- Author: Erin Mahaney
I was moving some pots around in the backyard this spring when I glanced in one pot and was startled to find beady eyes calmly looking back at me. I'm no herpetologist, but my best guess is that it is an alligator lizard (genus Elgaria), perhaps a San Francisco alligator lizard (Elgaria coerulea coerulea).
Lizards are the most abundant of the reptiles, with over 60 types in California. Most lizards in California are completely harmless, but they may attempt to bite if roughly handled. Lizards mostly feed on insects, although some will feed on plants. In California, the most common lizards feed on beetles, ants, wasps, aphids, grasshoppers, and spiders.

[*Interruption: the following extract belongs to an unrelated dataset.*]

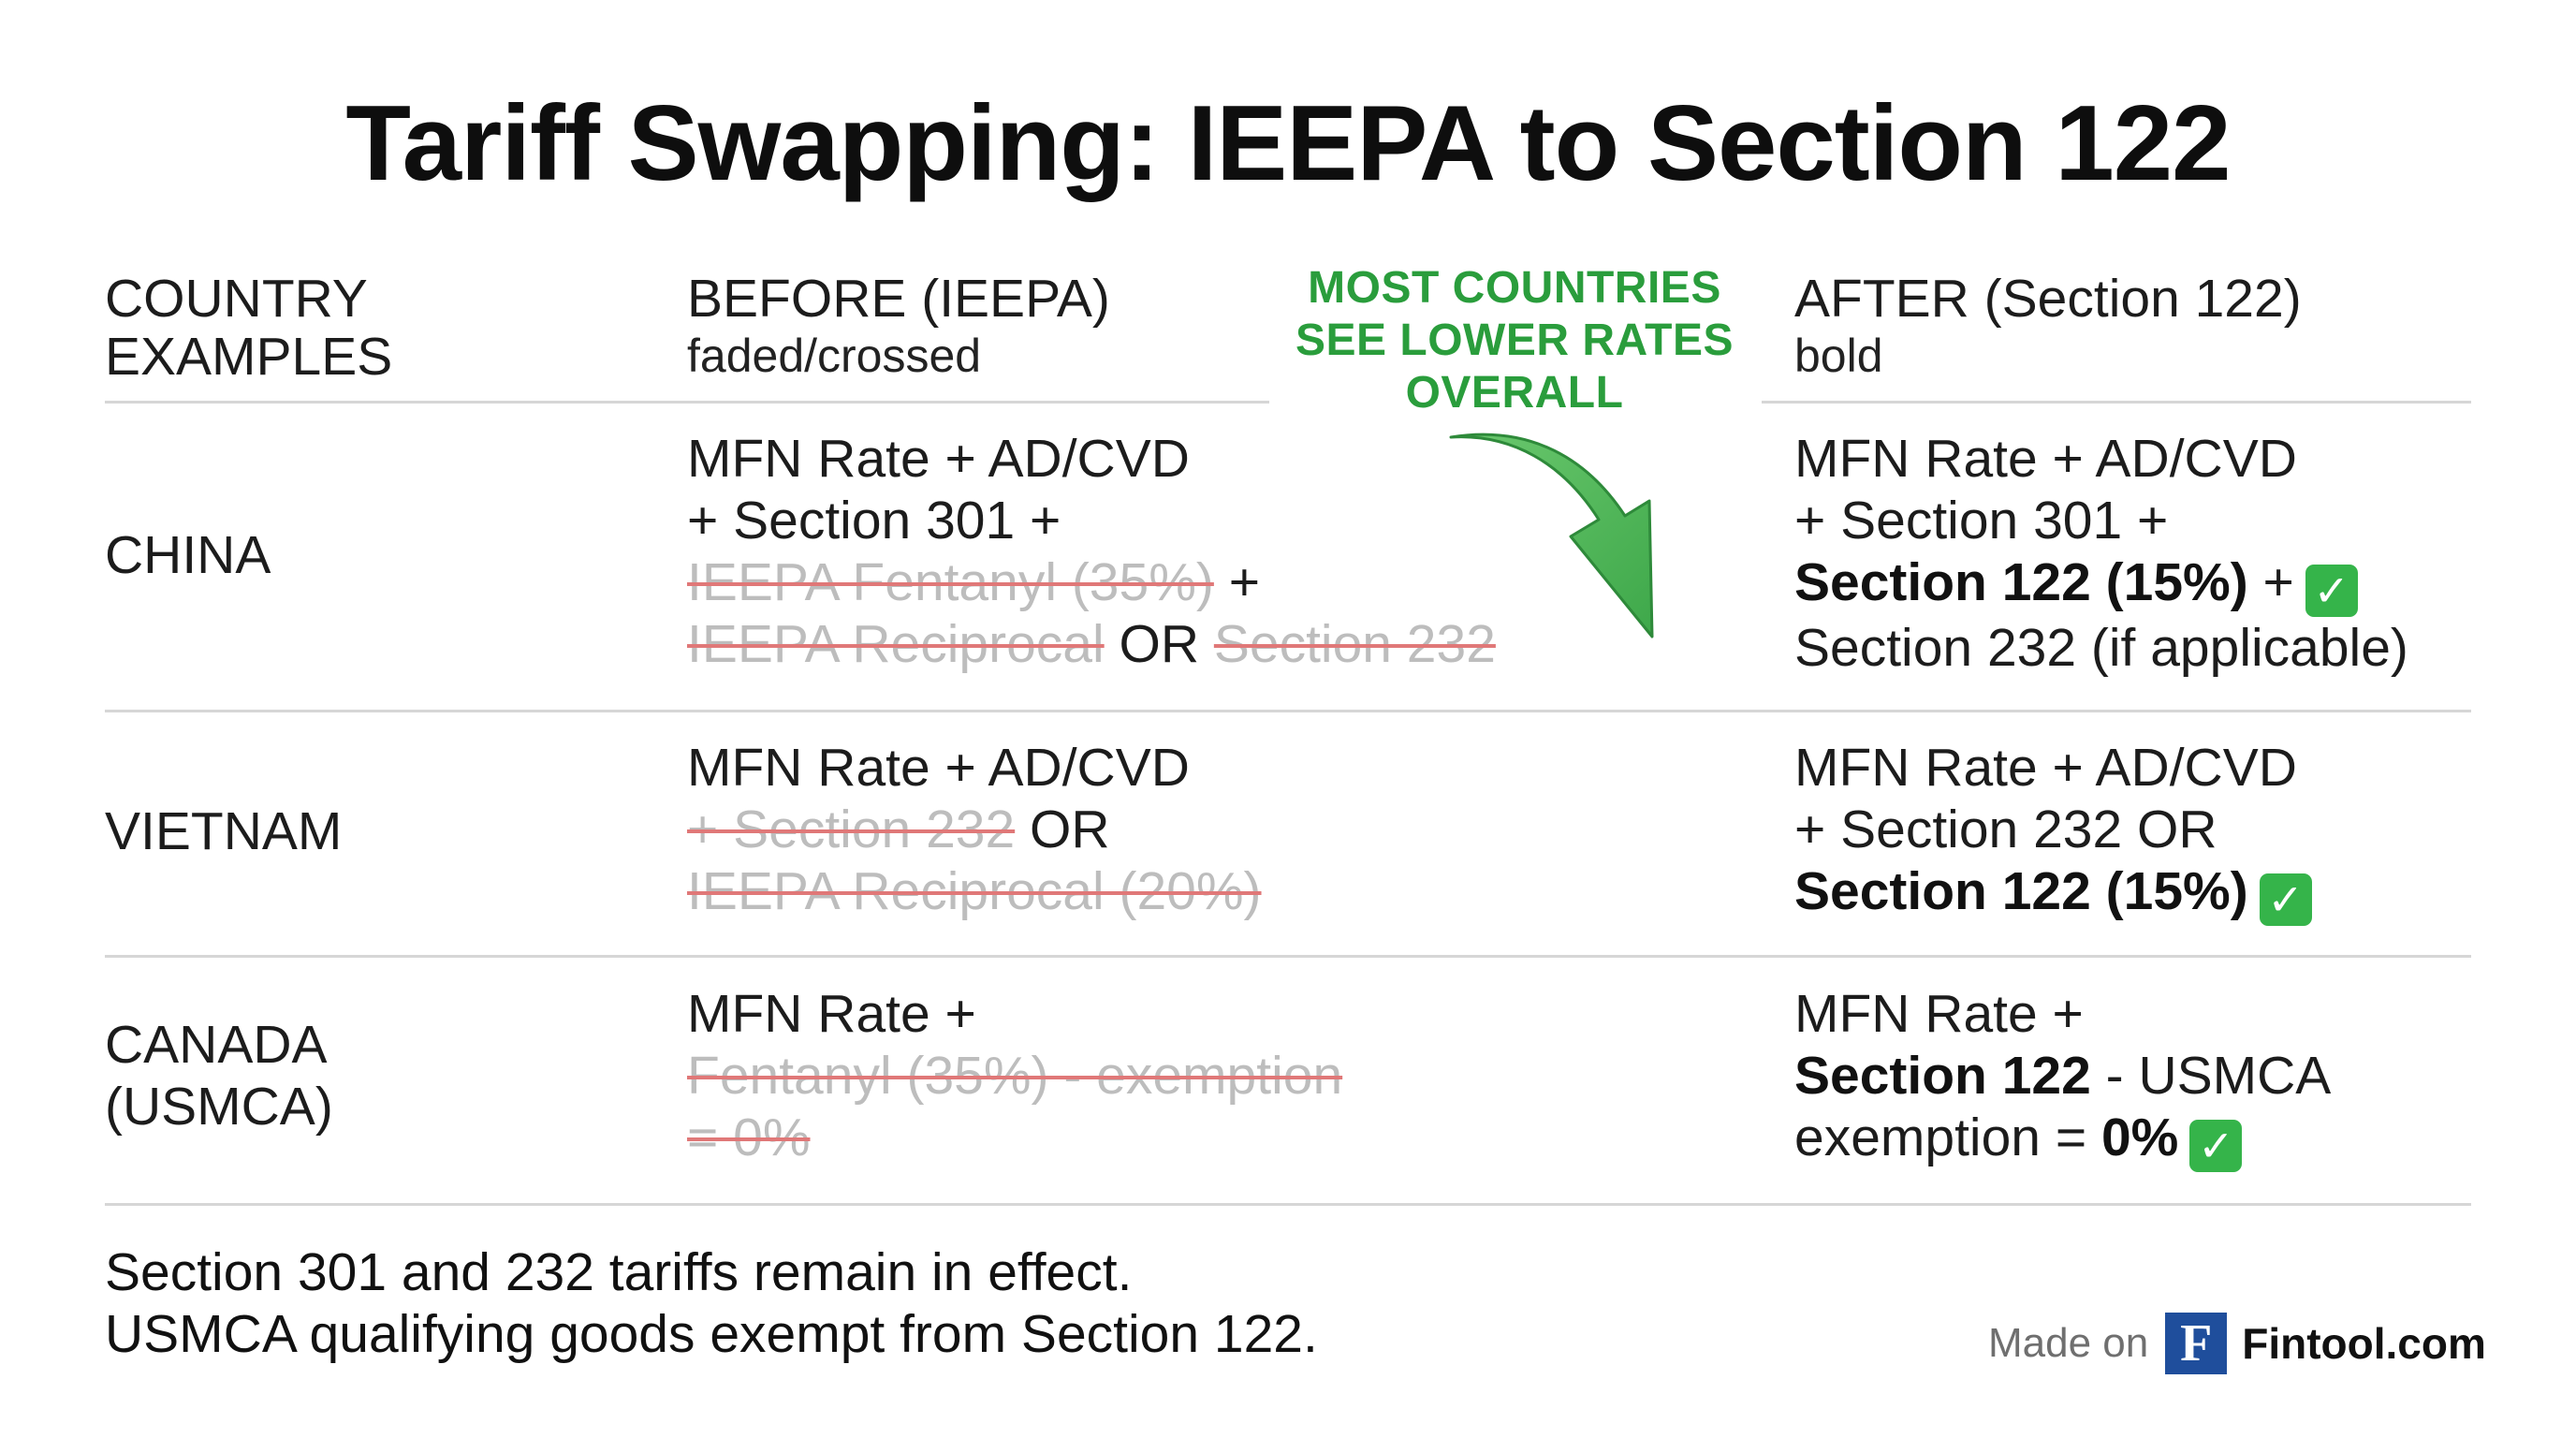 Image resolution: width=2576 pixels, height=1438 pixels. Describe the element at coordinates (1514, 288) in the screenshot. I see `callout-line-1: MOST COUNTRIES` at that location.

Despite their common name, alligator lizards are not closely related to alligators and are generally harmless. Alligator lizards have a thick, rounded body with short limbs and a long tail and can reach up to 7 inches long from the snout to the base of the tail. As with many lizards, the tail may break off, perhaps as a defensive mechanism to distract predators, and then regenerate. The tail can reach twice the length of the lizard's body if it has never been broken off and regenerated. Alligator lizards are active during the day and inactive during cold periods. They are good swimmers. In general, alligator lizards are secretive, and typically hide in the brush or under rocks unless they are foraging. Apparently, they like slightly messy gardens with lots of twigs and leaves scattered about. That describes my garden!
Lizards do not cause measurable damage to plants in gardens. In fact, they may be beneficial because they eat pest insects. In addition, lizards may help reduce human exposure to Lyme disease. The lizards carry an enzyme in their blood that kills the Lyme disease bacteria in the guts of infected immature western black-legged ticks.
I was happy that the lizard had made its home in my yard, so I quickly tipped and then finished moving the pots around, and hoped that it would find its way back home.